Chapitre 3
Les latitudes des rivages suspects
– No, Ernesto,no ! La niña !
La main de Carlos pèse fermement sur le poignet de son acolyte qui baisse son arme comme à regret.
– Mi corazón una mentira pide
para esperar tu imposible llamado.
Yo no quiero que nadie se imagine*, marmonne- t’il avant de cracher dans l’eau.
Les deux hommes suivent du regard l’embarcation qui file. Carlos tient toujours la main armée d’Ernesto. De dos, on dirait un couple d’amoureux romantique contemplant la rivière.
– Tu puta madre ! Fit le romantique en chef. El coche ! De prisa !
Ils s’enfoncent dans les taillis, écartant les branchages à grands coups de bras rageurs. Ensuite, il y a le vrombissement d’un moteur forcé, le crissement de pneus, et puis, à nouveau, les sons de la rivière. La petite musique de l’eau.
Le pêcheur reprend son souffle. Il laisse traîner sa longue gaffe et aller la barque au grès du courant. C’est une barque à fond plat, avec une coque très allongée et de courts rebords. Elle est adaptée aux eaux calmes et de faibles profondeurs. Il faut se tenir debout en poupe pour la diriger en prenant appuis dans le lit du fleuve avec une longue perche. Ce n’est pas facile car un mauvais mouvement peut déséquilibrer l’embarcation. Le pêcheur manie son bateau avec aisance, on dirait un prolongement de son être.
La jeune fille s’est assise à l’avant. Elle fait face à l’homme.
– T’es drôlement fortiche, Monsieur ! Comme tu l’as maté Carlos !
Ces compliments n’émeuvent pas le pêcheur. Il jette des regards inquiets vers les berges. Au loin, la silhouette d’un pont métallique se rapproche.
– Tu dis rien ? T’es fâché ? … T’es pas fâché, hein ?
La rivière s’est élargie et le courant s’apaise. La libellule s’amuse autour de la barque et achève ses jeux sur l’épaule du pêcheur.
– Hi ! t’as une bête sur l’épaule, t’as vu ? C’est une demoiselle…. Ouah ! Comme elle est belle !
La fillette se redresse brutalement pour observer l’insecte. Le bateau, déstabilisé, tangue dangereusement et l’enfant s’étale en avant. Le pêcheur plante aussitôt sa perche pour maintenir le bateau.
– Hon ! fit–il en accompagnant son borborygme d’un geste ordonnant l’immobilité.
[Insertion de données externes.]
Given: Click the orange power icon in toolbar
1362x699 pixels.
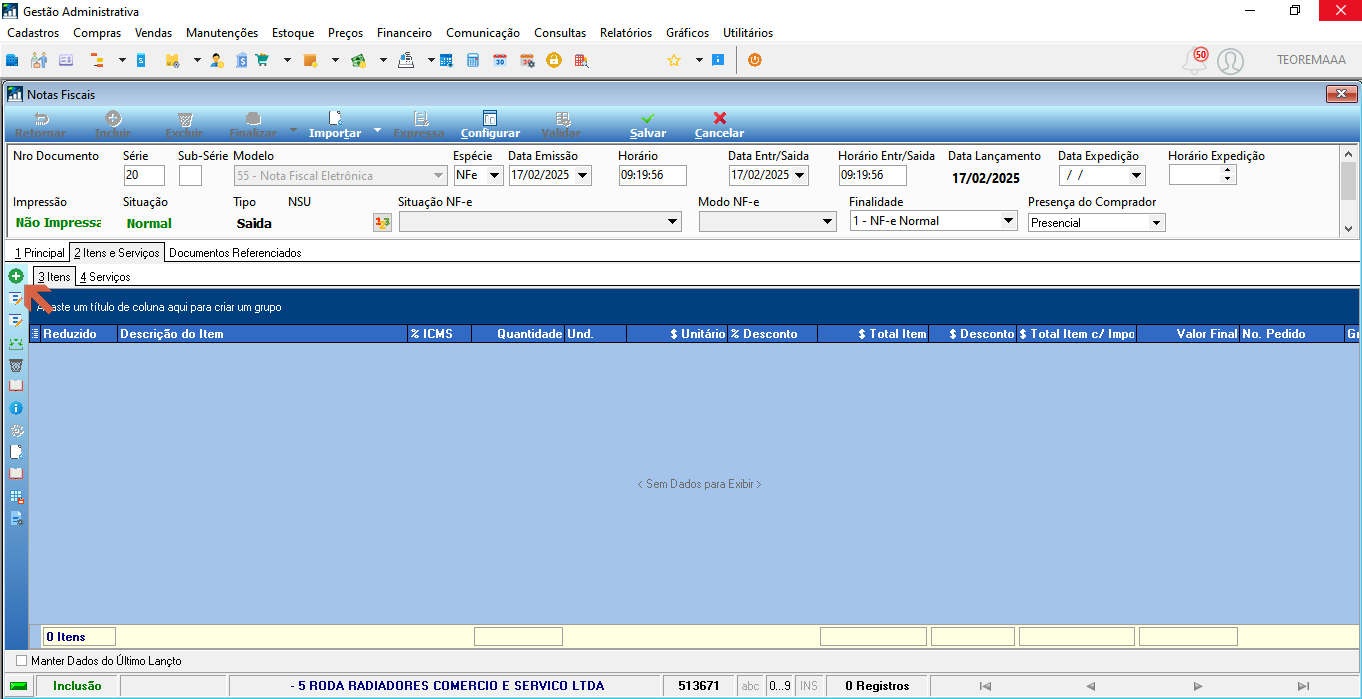Looking at the screenshot, I should click(x=754, y=60).
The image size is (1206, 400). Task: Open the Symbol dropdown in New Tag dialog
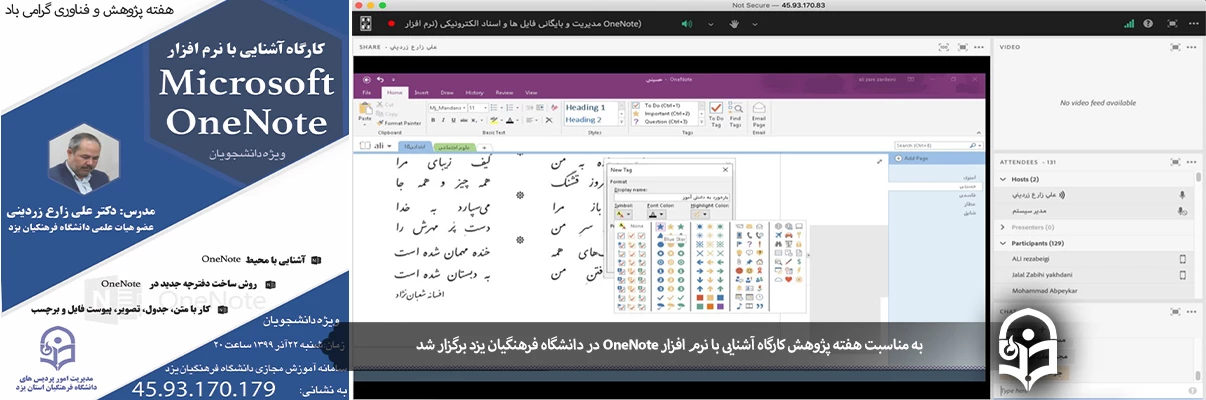tap(624, 213)
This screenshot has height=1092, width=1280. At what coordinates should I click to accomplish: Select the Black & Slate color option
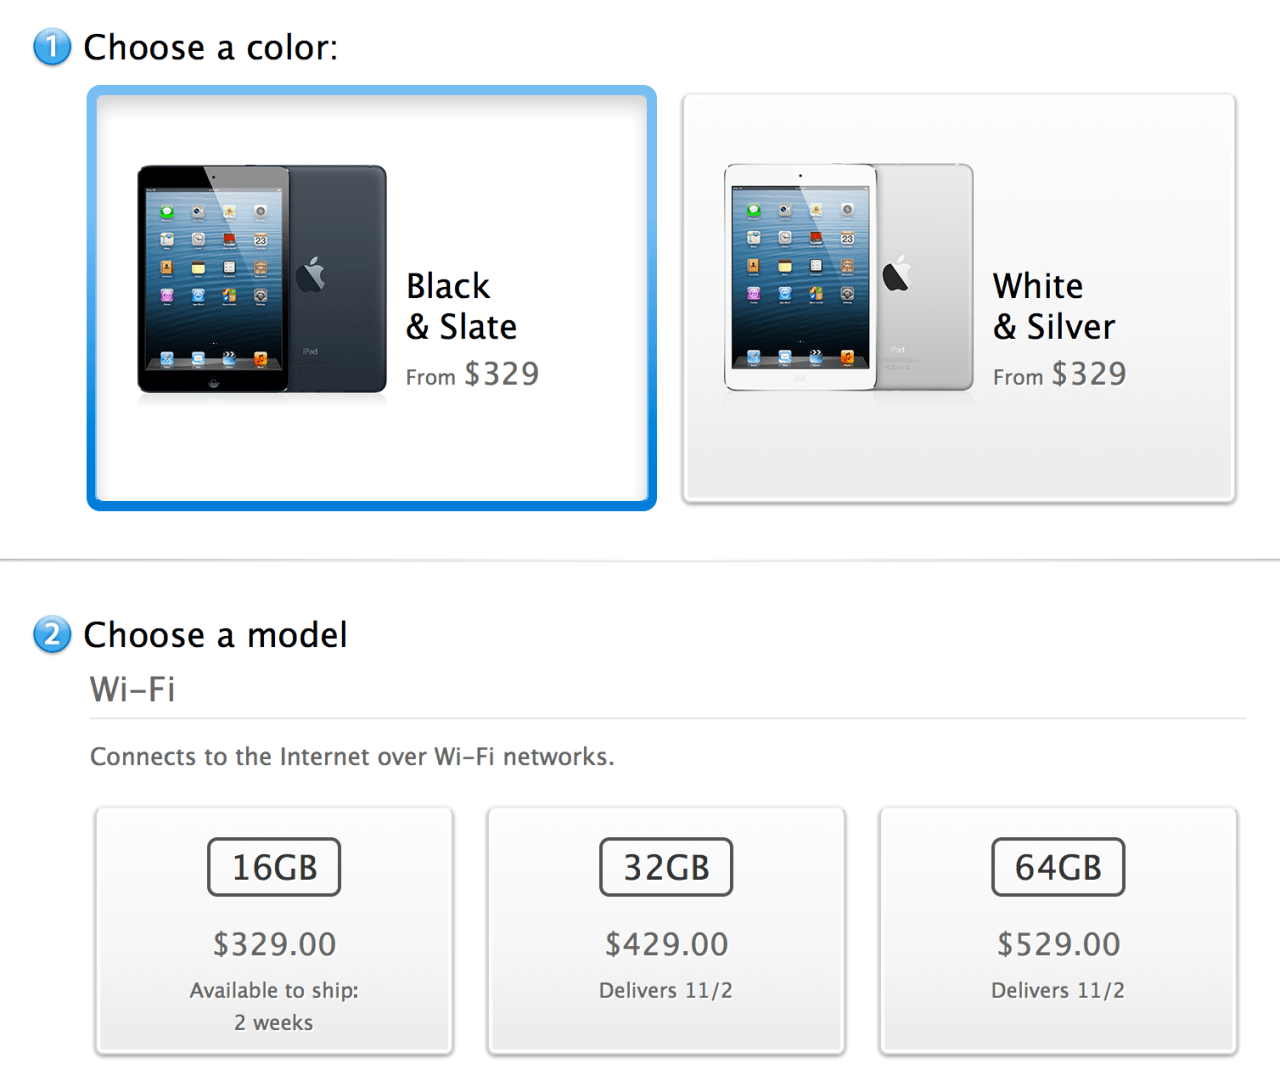pyautogui.click(x=371, y=297)
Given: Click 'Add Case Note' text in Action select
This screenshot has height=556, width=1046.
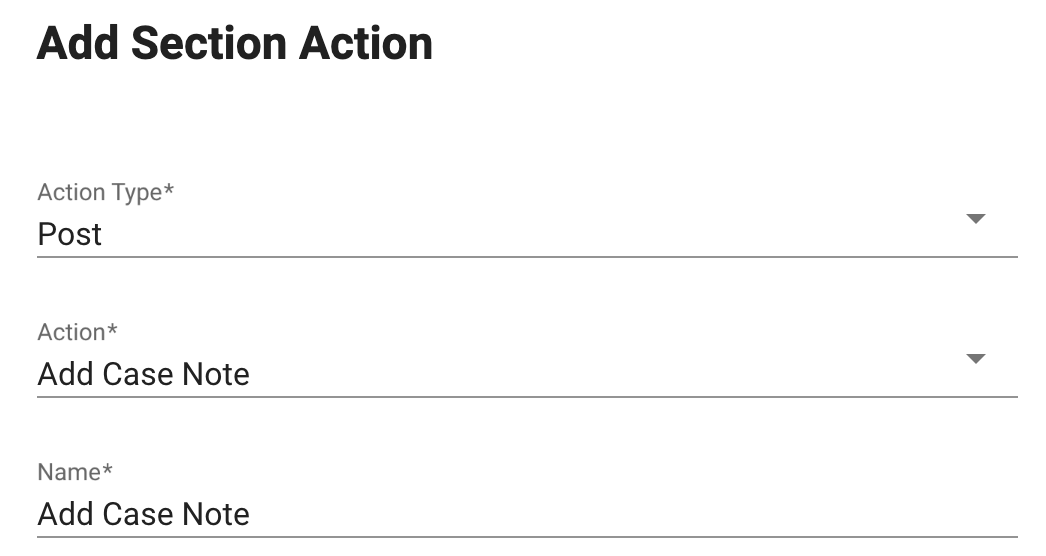Looking at the screenshot, I should 144,374.
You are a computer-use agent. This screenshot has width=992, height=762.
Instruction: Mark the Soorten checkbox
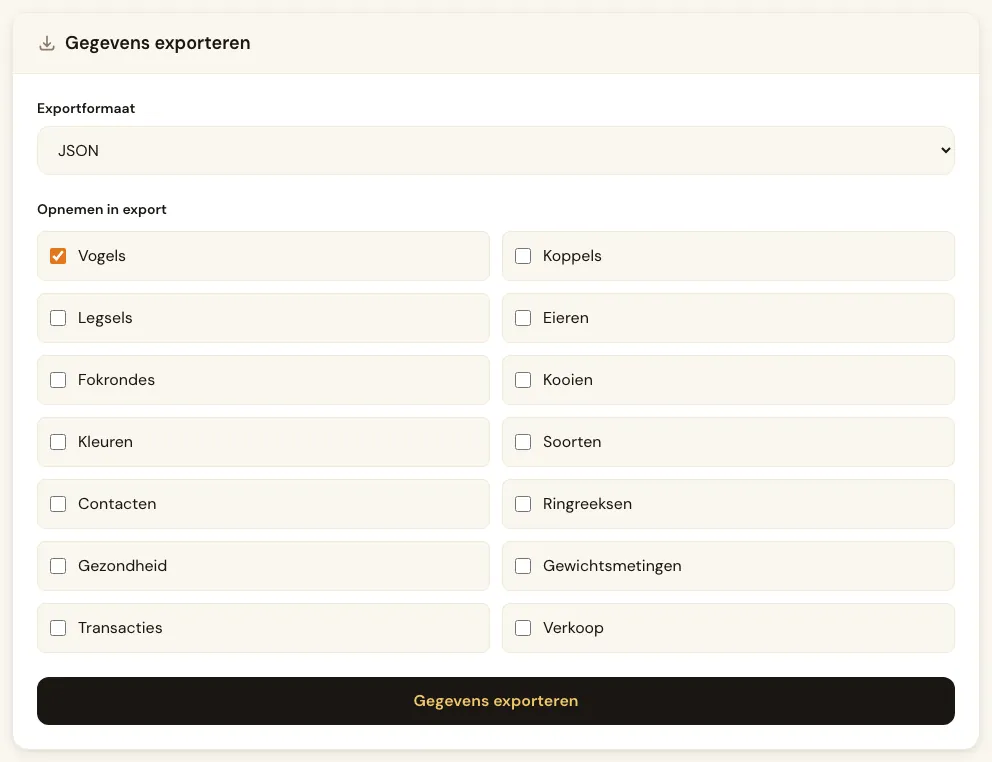(523, 442)
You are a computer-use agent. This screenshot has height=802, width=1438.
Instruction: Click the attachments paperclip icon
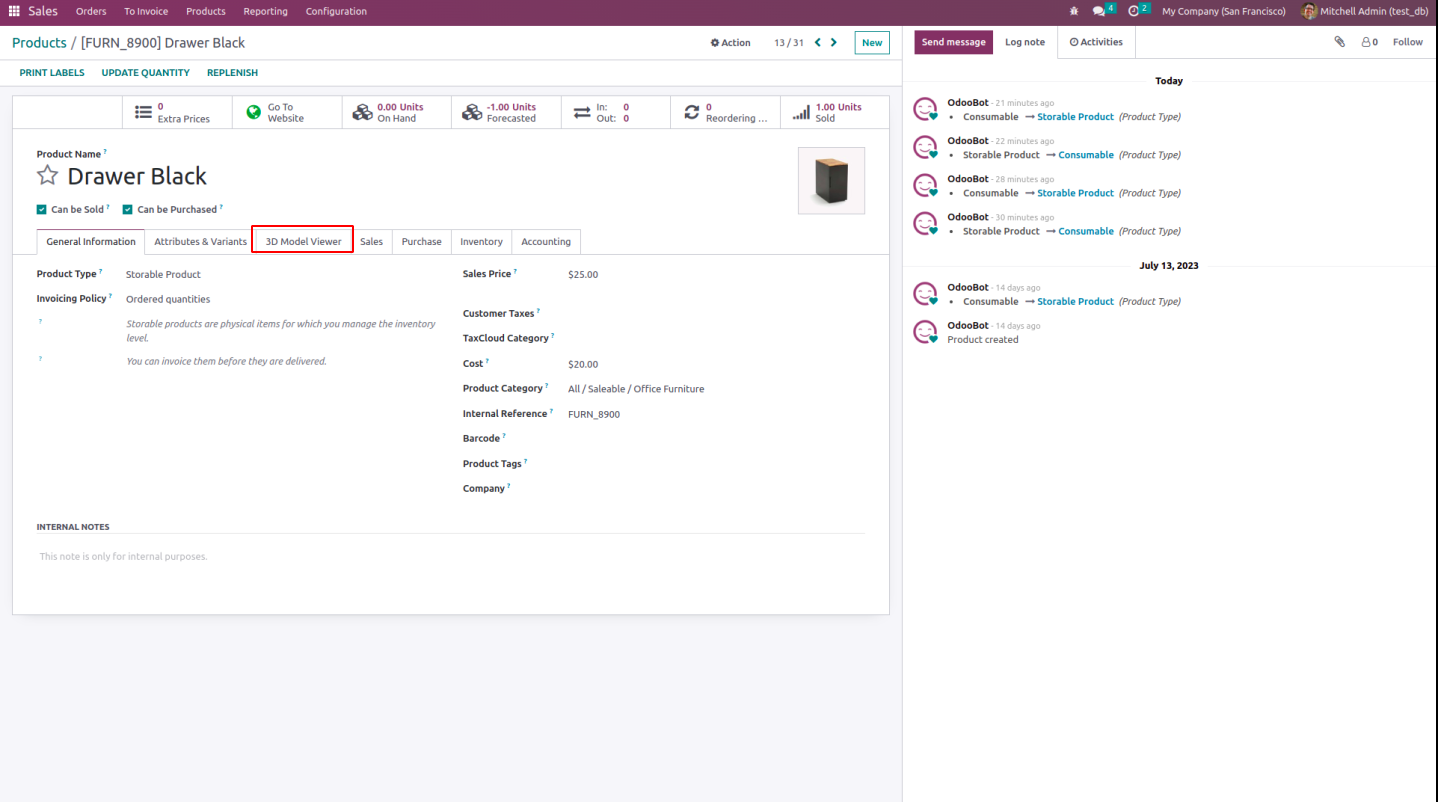tap(1339, 42)
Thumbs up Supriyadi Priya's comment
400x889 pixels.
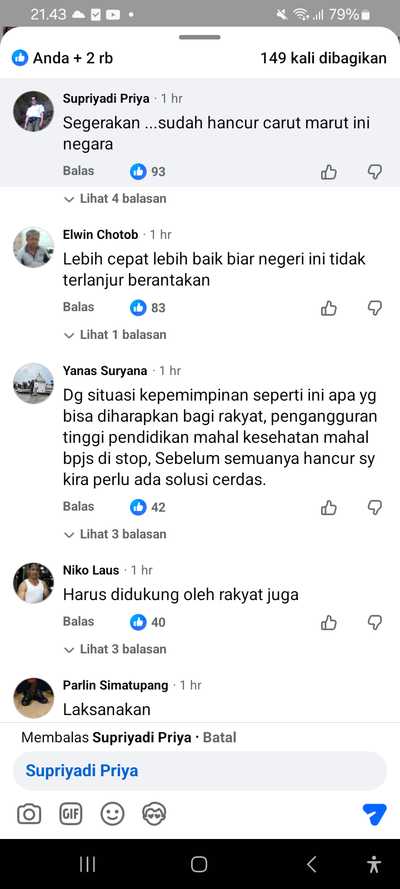click(x=329, y=172)
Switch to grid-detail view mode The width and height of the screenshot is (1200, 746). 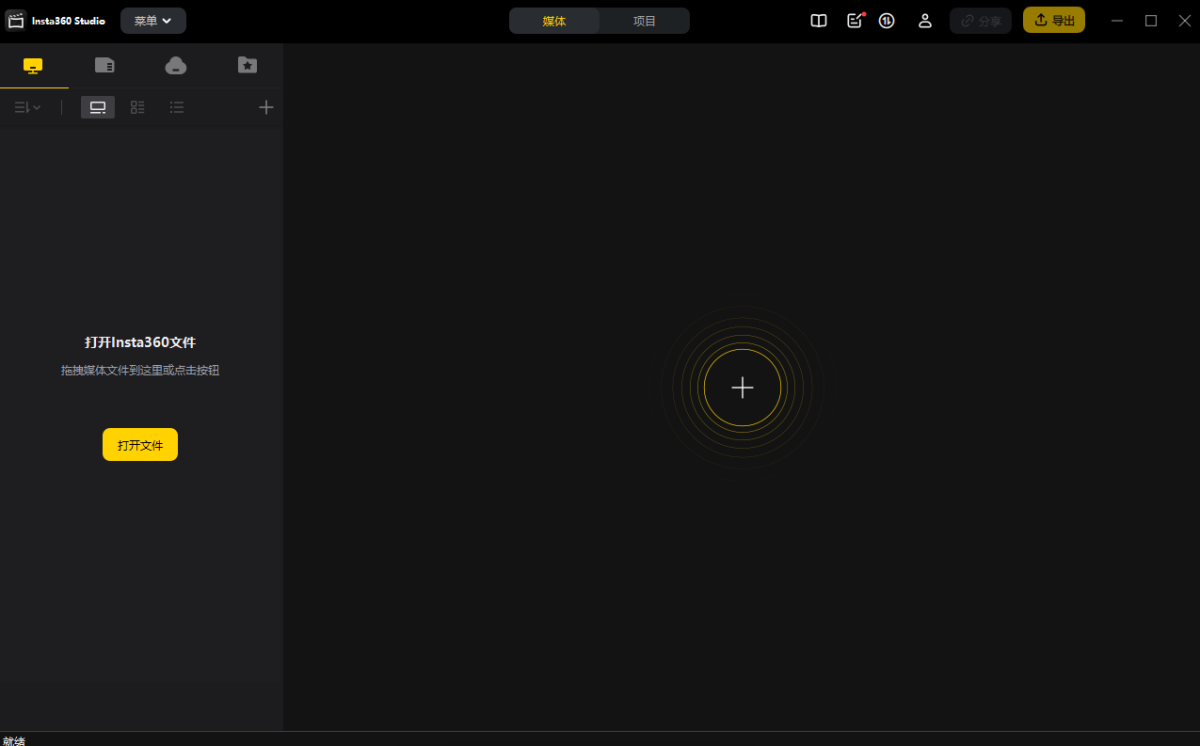[x=138, y=107]
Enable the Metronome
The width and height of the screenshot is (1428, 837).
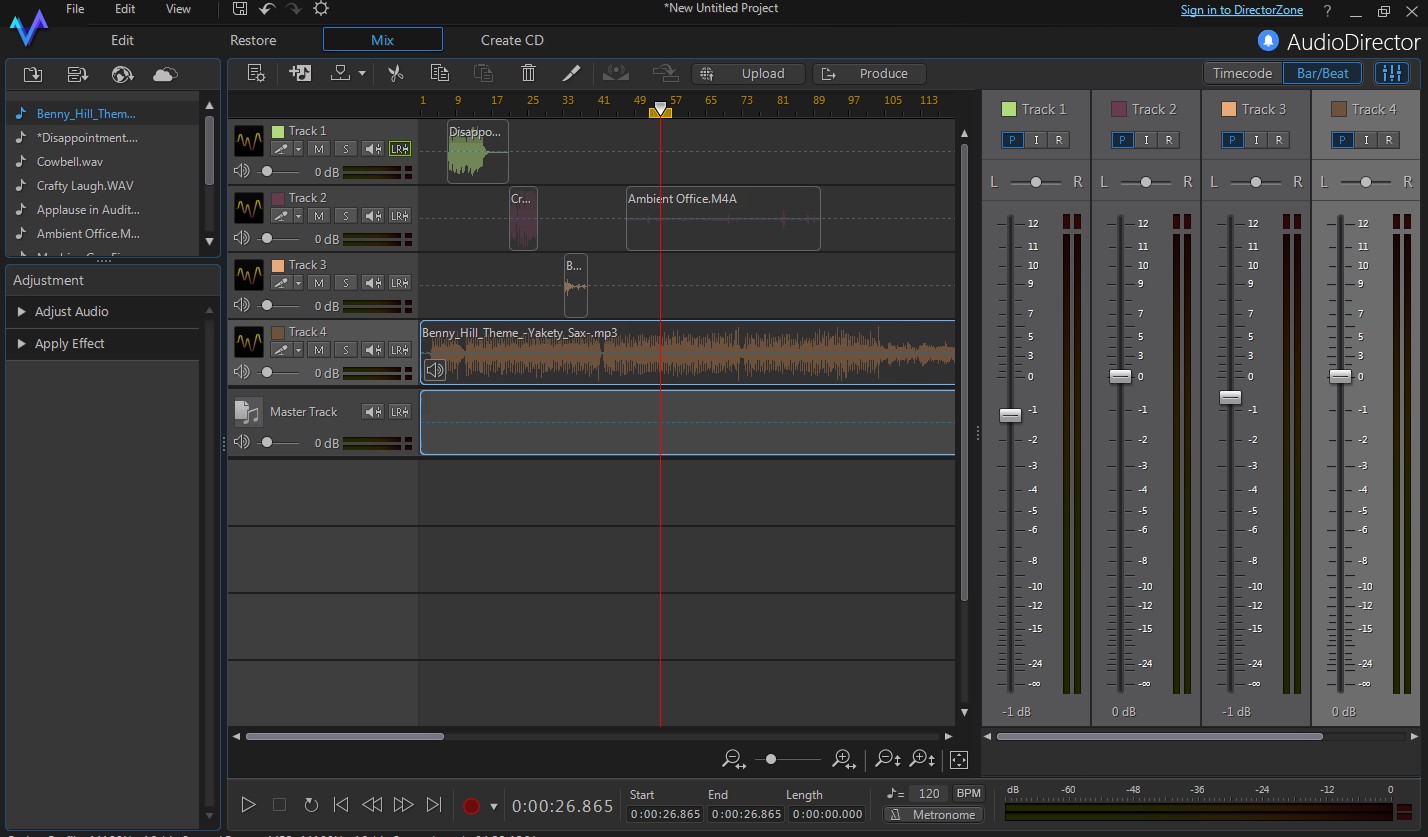tap(933, 814)
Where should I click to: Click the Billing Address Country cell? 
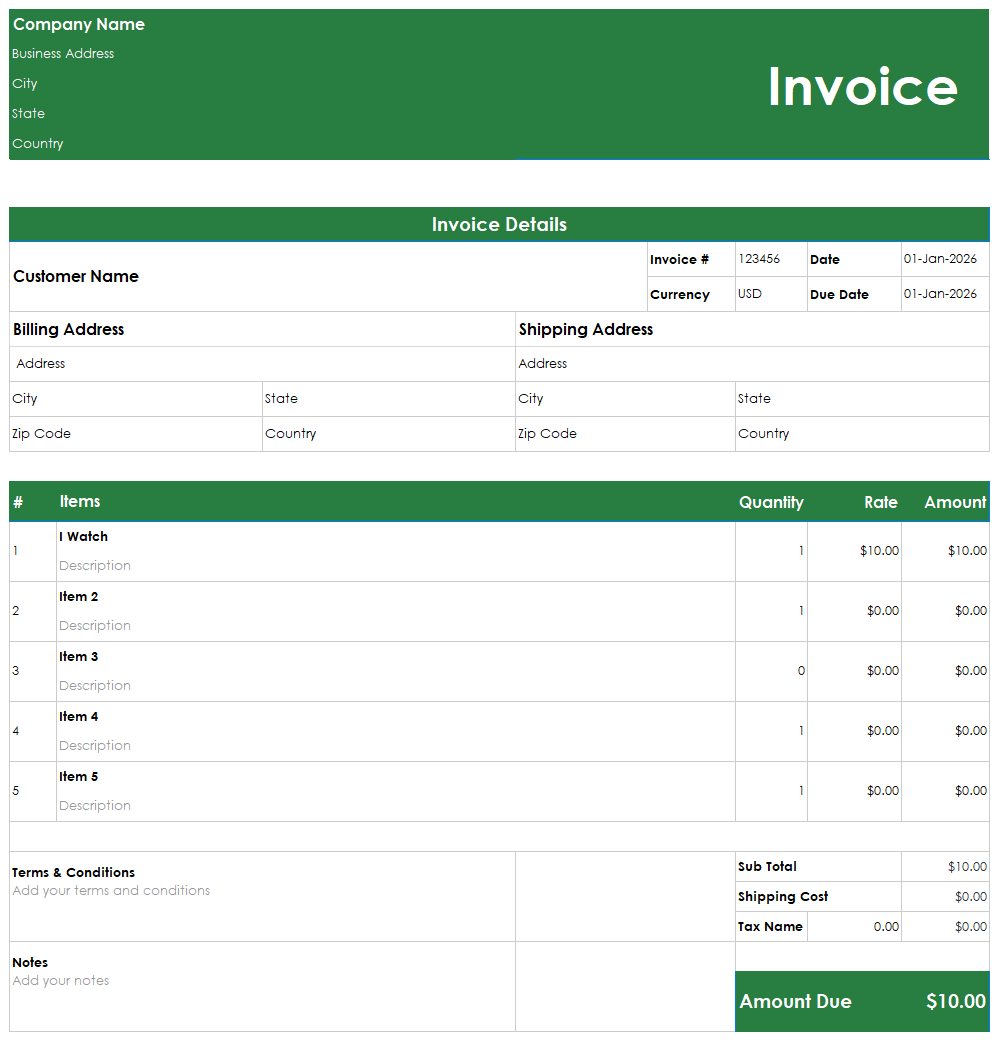[291, 433]
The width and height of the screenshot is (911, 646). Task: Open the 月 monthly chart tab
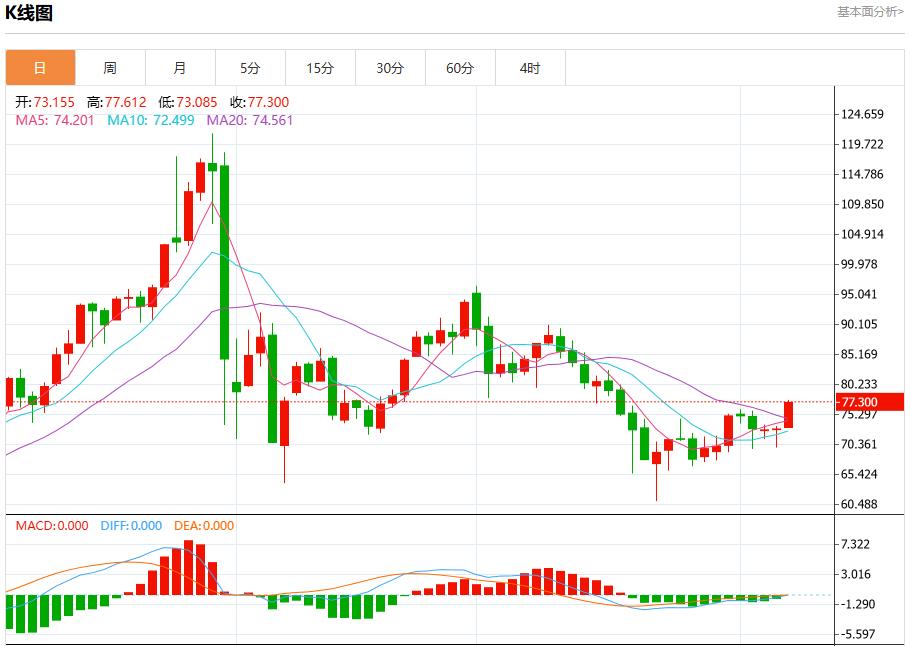pyautogui.click(x=180, y=68)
La fillette se redresse lentement sur les genoux. L’eau a pénétré dans la barque. Le pêcheur prend une large spatule en bois attachée à la coque et entreprend d’évacuer l’eau. Puis il s’arête. L’homme et l’enfant sont à présent, très proche. Lui, accroupis, elle, dressée sur les genoux, ils ont le visage à la même hauteur. Ils se regardent un instant au droit des yeux. Sans autre bruit que celui de l’eau, sans autre mouvement que celui du bateau. La libellule se pose à nouveau sur l’épaule du pêcheur.
– Ho ! Revoilà la demoiselle. Elle t’aime bien, on dirait…
– Hon… Fait le pêcheur en montrant la spatule.
– Hon, hon ! Mais tu sais dire que ça, honhon ! T’es muet alors… ça alors, tu sais pas parler ! Et puis t’entends pas grand-chose aussi, on dirait.
– Hon ! insiste le muet.
– Ok, monsieur Honhon, je vide l’eau. C’est monsieur Honhon qui commande.
Le pêcheur reprend sa place à l’arrière de la barque. Le pont de fer n’est plus très loin maintenant. Les rayons du soleil couchant embrasent son treillis de poutrelles. Ils découpent aussi, les formes massives d’une voiture garée sur son tablier. C’est une grosse berline sombre, peut-être est-elle noire, aussi noire que les deux silhouettes penchées au garde-fou.